Cesare Tacchi dà due spiegazioni della scelta del titolo Zigzagando per questa personale bolognese. La prima è che il suo percorso è un zigzag tra vari esperimenti di stile; mentre la seconda la racchiude nell’espressione “ho tempo da perdere, non ho fretta”.
Ma la sua lieve autoironia non fa scordare che si tratta di uno degli esponenti più importanti della pop art italiana, che nel ’59 faceva la sua entrata nel mondo dell’arte in terzetto con Mario Schifano e Renato Mambor. Poco dopo, verso la metà degli anni Sessanta, inizia il percorso che la galleria De’ Foscherari ha deciso di ricreare. E poichè le vecchie opere non erano più disponibili, ha commissionato a Tacchi stesso delle copie, modificate solo in piccoli particolari.
Queste opere, che potremmo dire clonate, sono per la maggior parte le famose “tappezzerie”. I dipinti sono imbottiti, tridimensionali, disposti su una superficie ricurva come se sotto fossero presenti delle bolle. L’artista se ne serve per delineare le guance di un viso, le curve di una donna, le forme di un oggetto. Vi vengono disegnati sopra solo dei contorni che, in modo essenziale, rappresentano immagini riconducibili all’immaginario degli spot pubblicitari. Si tratta di visi sorridenti di belli e giovani personaggi, superficiali più del necessario, che sembra si sussurrino le frasette proposte dal titolo: Come è liscia la tua pelle oppure Come è bianca la tua camicia.

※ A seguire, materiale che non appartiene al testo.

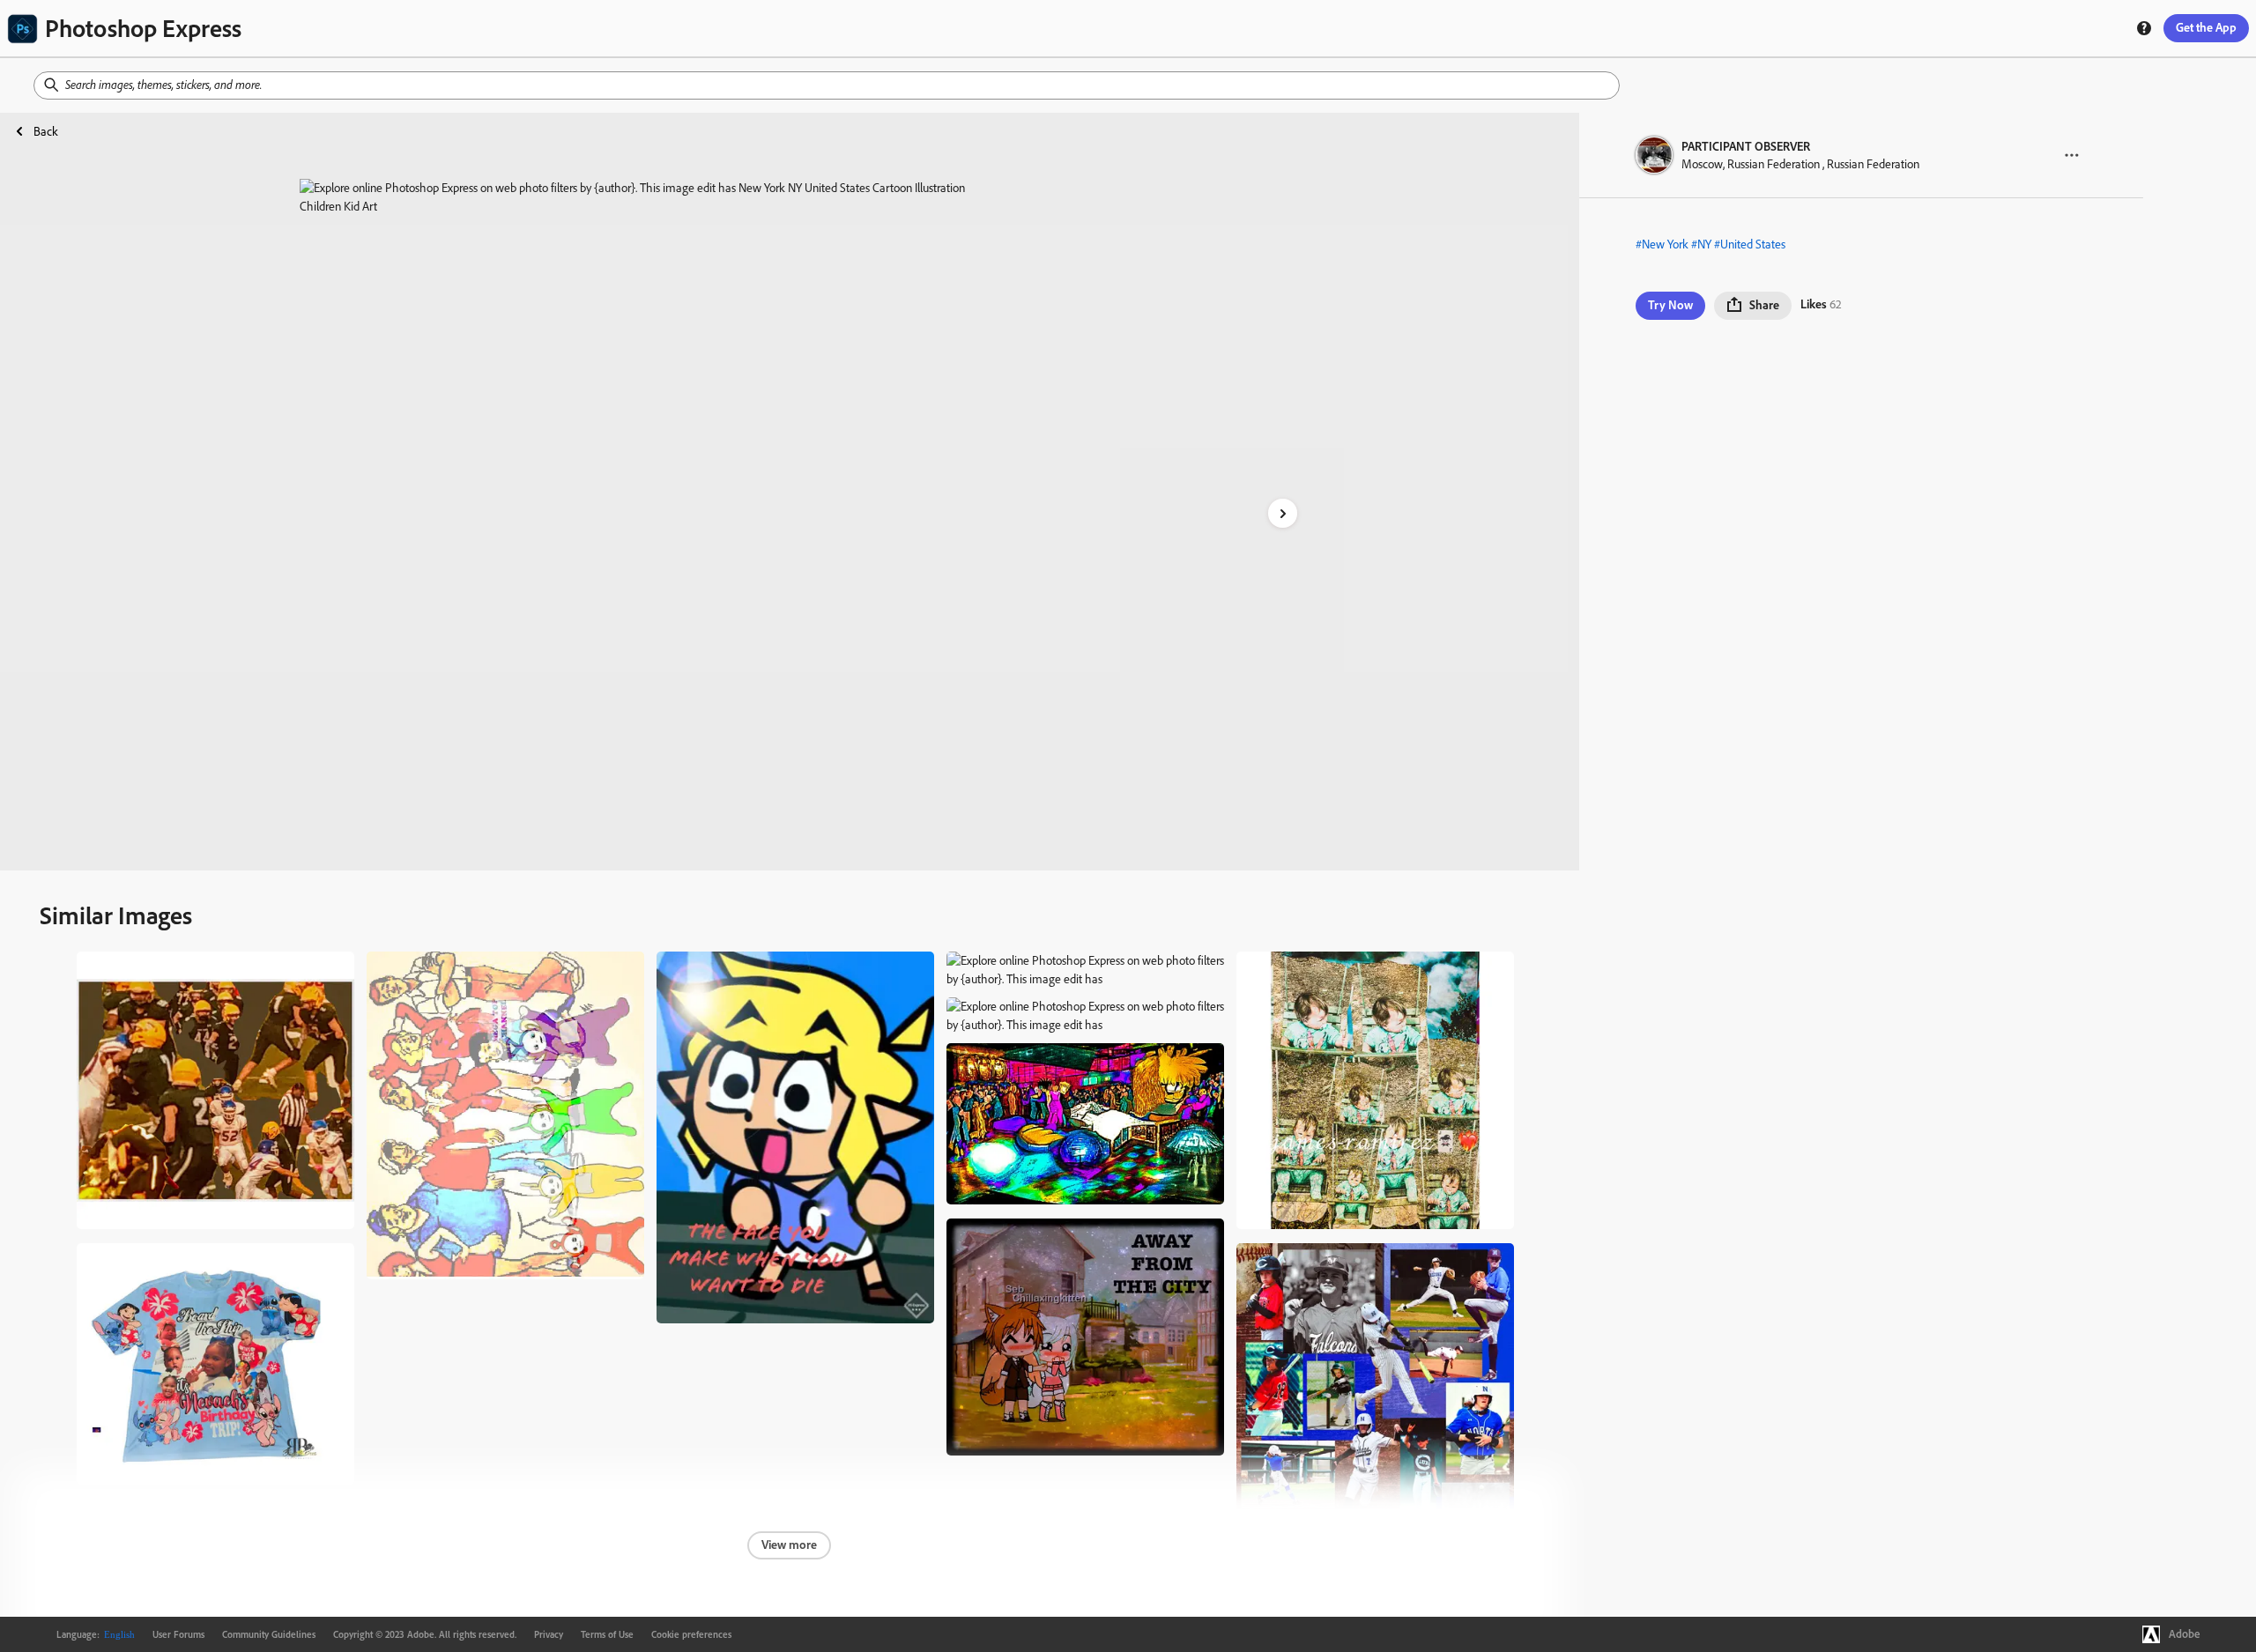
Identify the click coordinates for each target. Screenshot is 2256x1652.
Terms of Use (607, 1634)
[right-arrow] (1282, 513)
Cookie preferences (691, 1634)
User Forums (178, 1634)
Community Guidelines (268, 1634)
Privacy (548, 1634)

Si scivola a questo punto ad un altro filone di Tacchi, quello inaugurato nel 1968 con la performance Cancellazione d’artista, in cui egli negava sé stesso e tutti gli oggetti. I due esempi in mostra sono la porta che non si apre e lo strumento che non suona: “Ho costruito alcuni oggetti che, dalla negazione narcisistica di me stesso, negavano anche le immagini, le funzioni e, in definitiva, il mondo.”
L’ultimo salto, l’ultimo zigzag di questa esposizione antologica, che Tacchi preferisce definire antilogica è il ritorno alla pittura. Il periodo è la seconda metà degli anni Settanta. “Sono opere ancora fortemente concettuali, non ancora mature, non ancora decisive. Desideravo riappropriarmi degli strumenti e materiali nobili della pittura.” L’esempio più importante, nonchè il primo, è proprio quello esposto ora a Bologna, la tela Lo Spirito dell’Arte, in cui da uno sfondo nero emergono delle dita che tengono stretta una tavolozza; la tavolozza però la si può solo immaginare, perché è immersa completamente nel nero nel fondo. Era il periodo in cui ci si domandava se le pittura era morta e se sarebbe mai rinata.